Come potrebbe essere diverso il risultato finale da una torta di inquietudine interiore?

Ho scelto il Copernico per un’atmosfera, credo. Una decisione di pancia di cui mi sono convinta sempre più strada facendo, nonostante i tre fissi in matematica e fisica. Però lì, nel mio piccolo, assemblee d’istituto a parte, ho trovato una comunità, una comunità fatta di qualche buon amico, professori che non erano solo professori, personale ATA che non era solo un anonimo strumento, bensì un manipolo di persone con cui godere dell’arte del reciproco interesse.

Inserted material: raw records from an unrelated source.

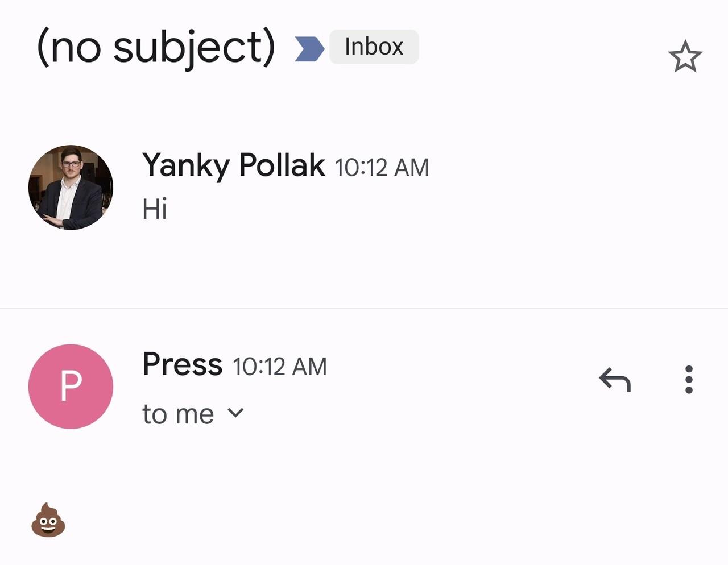Viewport: 728px width, 565px height.
Task: Click the 10:12 AM time beside Press
Action: 280,367
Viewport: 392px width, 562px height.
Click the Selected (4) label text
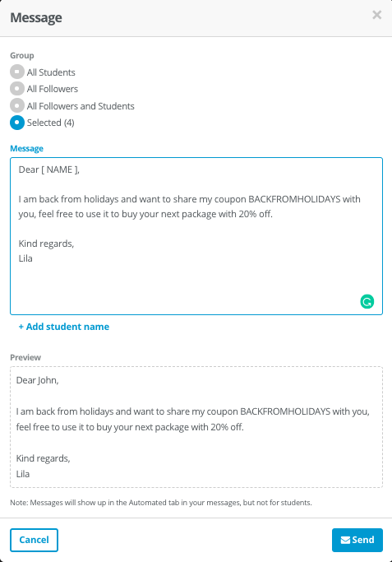tap(51, 123)
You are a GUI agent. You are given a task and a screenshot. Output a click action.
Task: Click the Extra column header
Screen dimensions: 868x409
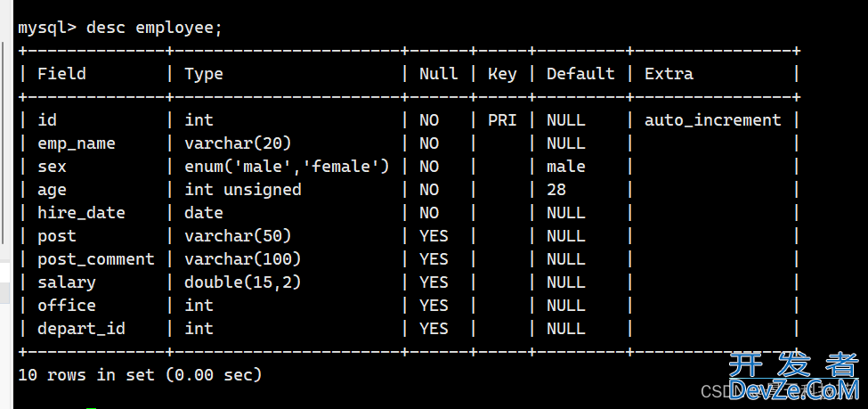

Una comunità che, oltretutto, mi ha cambiata molto. Ho varcato quelle porte da acerba ragazzina: superficiale, molto sciocca, priva d’intenti e -ahimè- con un look terribile. Come tutti, dopotutto: è difficile essere vasti a quattordici anni (e anche avere buon gusto in fatto di capelli e vestiti) .

Ad ogni modo, poi qualcuno mi ha fatto leggere i libri giusti, ed è scattato qualcosa. Mi si è accesa la coscienza sociale, come una fiammella, senza preavviso. Però, devo dire, ho chiaro dentro che quell’accensione è stata in qualche modo una scelta.

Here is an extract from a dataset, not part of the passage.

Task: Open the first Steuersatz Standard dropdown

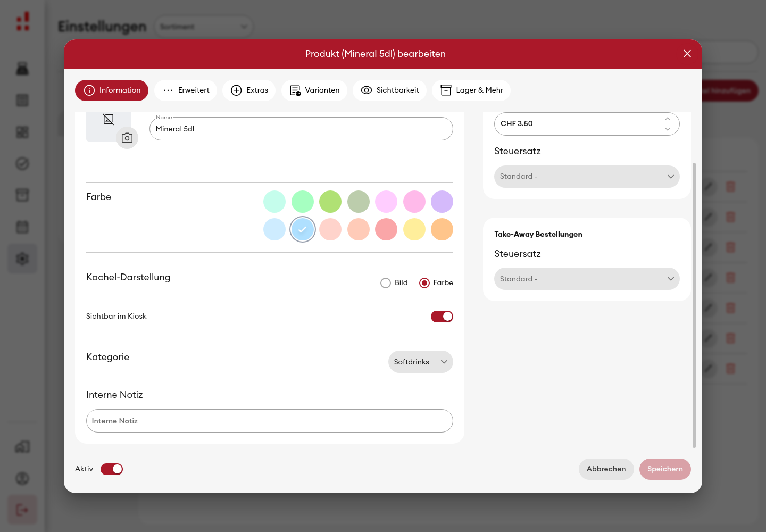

Non mi è solamente capitato, l’ho anche voluto.

L’ho voluto nel momento in cui ho intuito che una coscienza sociale dava a me -e ai miei problemi- la giusta dimensione.

Empatizzare e cooperare aiuta a correggere le distorsioni del proprio specchio.

È inutile poi dare la colpa a insegnanti o genitori se non si ha coscienza sociale e non si crede in nulla, è una responsabilità del singolo. Nessuna delle persone che sta leggendo queste righe ha un ritardo tale da giustificare un’incapacità di pensiero autonomo e di ricerca. Ognuno di noi ha il dovere di scegliere come affrontare il mondo, e a tutti conviene che non sia solo una nuda lotta contro i mulini a vento dell’ego.